Intel's (INTC) - Get Report third-quarter financial results met analyst expectations and it raised its full-year guidance, but the chipmaking giant said it saw weakness in its data-centric businesses serving governments and enterprises.
After the market closed on Thursday, the Santa Clara, Calif., company reported non-GAAP earnings of $1.11 a share on revenue of $18.3 billion.
The company had been expected to report adjusted net income of $4.7 billion, or $1.11 a share, on sales of $18.2 billion, based on a FactSet survey of 37 analysts.
In the year-earlier period the company earned $1.42 a share on sales of $19.2 billion. It reported net income of $4.2 billion.
Intel said it had seen weakness in its data-centric businesses serving government and large enterprises.

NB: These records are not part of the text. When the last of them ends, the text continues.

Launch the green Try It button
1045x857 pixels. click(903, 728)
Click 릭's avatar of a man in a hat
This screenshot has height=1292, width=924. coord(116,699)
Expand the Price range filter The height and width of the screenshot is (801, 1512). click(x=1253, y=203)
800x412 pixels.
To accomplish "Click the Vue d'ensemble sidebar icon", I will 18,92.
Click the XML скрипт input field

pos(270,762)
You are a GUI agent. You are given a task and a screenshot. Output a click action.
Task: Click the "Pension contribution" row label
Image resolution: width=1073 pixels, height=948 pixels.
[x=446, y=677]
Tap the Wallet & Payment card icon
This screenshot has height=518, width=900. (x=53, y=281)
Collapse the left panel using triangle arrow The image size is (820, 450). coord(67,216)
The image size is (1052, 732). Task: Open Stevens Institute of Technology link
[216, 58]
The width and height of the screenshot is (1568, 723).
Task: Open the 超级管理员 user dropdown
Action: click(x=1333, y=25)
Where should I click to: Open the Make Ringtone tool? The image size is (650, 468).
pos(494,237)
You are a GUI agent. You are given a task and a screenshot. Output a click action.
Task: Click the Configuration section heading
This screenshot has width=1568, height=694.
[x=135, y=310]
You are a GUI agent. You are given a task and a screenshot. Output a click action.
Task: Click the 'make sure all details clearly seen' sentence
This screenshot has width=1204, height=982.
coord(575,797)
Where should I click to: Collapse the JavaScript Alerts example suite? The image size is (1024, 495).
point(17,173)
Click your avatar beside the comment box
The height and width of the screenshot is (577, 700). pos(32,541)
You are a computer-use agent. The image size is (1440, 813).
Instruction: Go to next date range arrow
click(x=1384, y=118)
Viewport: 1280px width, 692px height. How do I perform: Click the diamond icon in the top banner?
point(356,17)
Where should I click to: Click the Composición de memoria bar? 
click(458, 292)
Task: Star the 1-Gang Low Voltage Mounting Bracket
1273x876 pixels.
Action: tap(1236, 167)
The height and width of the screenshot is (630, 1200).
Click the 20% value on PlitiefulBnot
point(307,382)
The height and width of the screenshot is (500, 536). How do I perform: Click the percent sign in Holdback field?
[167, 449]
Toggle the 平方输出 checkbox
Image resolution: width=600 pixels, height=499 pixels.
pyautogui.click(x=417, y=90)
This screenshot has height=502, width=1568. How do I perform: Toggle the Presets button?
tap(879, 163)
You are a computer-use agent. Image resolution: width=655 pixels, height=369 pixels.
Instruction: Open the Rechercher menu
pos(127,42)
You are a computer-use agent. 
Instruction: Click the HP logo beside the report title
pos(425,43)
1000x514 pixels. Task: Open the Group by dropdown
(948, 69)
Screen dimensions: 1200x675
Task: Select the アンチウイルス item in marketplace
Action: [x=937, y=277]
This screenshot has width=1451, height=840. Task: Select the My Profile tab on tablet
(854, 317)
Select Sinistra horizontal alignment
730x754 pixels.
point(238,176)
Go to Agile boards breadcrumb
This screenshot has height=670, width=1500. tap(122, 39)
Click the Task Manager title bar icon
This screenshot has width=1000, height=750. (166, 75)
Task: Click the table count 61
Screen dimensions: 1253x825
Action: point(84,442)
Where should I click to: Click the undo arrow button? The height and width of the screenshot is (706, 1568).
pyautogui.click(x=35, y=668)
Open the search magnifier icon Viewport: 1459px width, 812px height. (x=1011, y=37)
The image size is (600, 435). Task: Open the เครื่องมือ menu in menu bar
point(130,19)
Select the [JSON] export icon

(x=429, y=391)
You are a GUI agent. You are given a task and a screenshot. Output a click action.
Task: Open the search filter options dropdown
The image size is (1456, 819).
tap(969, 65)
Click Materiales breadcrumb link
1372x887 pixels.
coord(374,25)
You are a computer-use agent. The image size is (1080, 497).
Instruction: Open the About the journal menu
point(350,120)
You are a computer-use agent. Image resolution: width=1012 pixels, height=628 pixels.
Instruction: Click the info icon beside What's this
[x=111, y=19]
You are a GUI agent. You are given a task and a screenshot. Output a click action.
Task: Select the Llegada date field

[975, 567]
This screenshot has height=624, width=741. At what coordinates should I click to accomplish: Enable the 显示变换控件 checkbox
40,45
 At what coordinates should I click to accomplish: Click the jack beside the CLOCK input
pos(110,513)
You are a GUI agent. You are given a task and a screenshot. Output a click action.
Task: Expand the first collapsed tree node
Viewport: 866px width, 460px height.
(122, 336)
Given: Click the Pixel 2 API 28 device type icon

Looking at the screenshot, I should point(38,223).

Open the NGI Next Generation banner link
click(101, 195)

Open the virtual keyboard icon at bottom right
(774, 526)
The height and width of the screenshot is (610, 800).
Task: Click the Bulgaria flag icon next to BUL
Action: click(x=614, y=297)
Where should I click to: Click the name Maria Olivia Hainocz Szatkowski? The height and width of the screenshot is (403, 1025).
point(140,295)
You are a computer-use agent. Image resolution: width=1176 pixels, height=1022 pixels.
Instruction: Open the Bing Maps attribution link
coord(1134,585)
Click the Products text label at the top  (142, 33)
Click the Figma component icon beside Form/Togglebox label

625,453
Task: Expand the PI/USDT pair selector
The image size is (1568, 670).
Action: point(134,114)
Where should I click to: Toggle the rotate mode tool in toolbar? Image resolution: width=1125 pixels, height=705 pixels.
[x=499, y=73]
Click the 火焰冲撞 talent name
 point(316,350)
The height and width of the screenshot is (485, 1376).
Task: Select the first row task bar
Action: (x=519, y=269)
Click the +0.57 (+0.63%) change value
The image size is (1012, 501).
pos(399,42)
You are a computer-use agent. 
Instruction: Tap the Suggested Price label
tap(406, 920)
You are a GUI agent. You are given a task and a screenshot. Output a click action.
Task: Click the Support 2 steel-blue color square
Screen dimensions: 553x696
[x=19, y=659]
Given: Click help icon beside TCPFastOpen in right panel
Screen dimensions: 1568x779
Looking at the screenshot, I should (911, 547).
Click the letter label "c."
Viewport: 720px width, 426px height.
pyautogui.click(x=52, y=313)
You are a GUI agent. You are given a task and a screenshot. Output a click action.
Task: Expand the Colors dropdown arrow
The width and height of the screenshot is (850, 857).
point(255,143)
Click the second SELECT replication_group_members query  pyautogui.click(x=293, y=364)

"A weaker economy due to covid-19 impacted DCG's enterprise and government market segment, which was down 47% year over year following two quarters of more than 30% growth," the company said.
"The pandemic also weighed on third-quarter data-centric results in the internet of things group and the memory business."
Intel shares at last check fell 9.8% to $48.61.
In the current quarter analysts are forecasting adjusted net income of $1.07 a share on sales of $17.4 billion. Intel forecast non-GAAP earnings per share for the fourth quarter of $1.10 on revenue of $17.4 billion.
For the full year, Intel projected revenue of $75.3 billion. Analysts are currently projecting revenue of $75.2 billion.
Chip companies in general have been benefiting from increased sales of laptops and other devices to consumers who've been forced to work at home because of the coronavirus pandemic.
Intel said that held true in the just-completed quarter as "continued strength in notebook sales ... helped offset covid-driven headwinds affecting significant portions of our business."
Increased demand for cloud-computing services has also been driving hardware demand for the chips needed to run data servers.
But Intel shares have been hurt by delays in launching its latest generation of chips because of manufacturing issues. Those problems have given an opening to perennial rival Advanced Micro Devices (AMD) - Get Report.
In August, Intel announced plans to accelerate the repurchase of up to $10 billion of its stock in a bid to appease shareholders and take advantage of the stock's weakness.
Earlier this week, Intel reached an agreement to sell its NAND memory chip business to South Korea's SK Hynix for about $9 billion.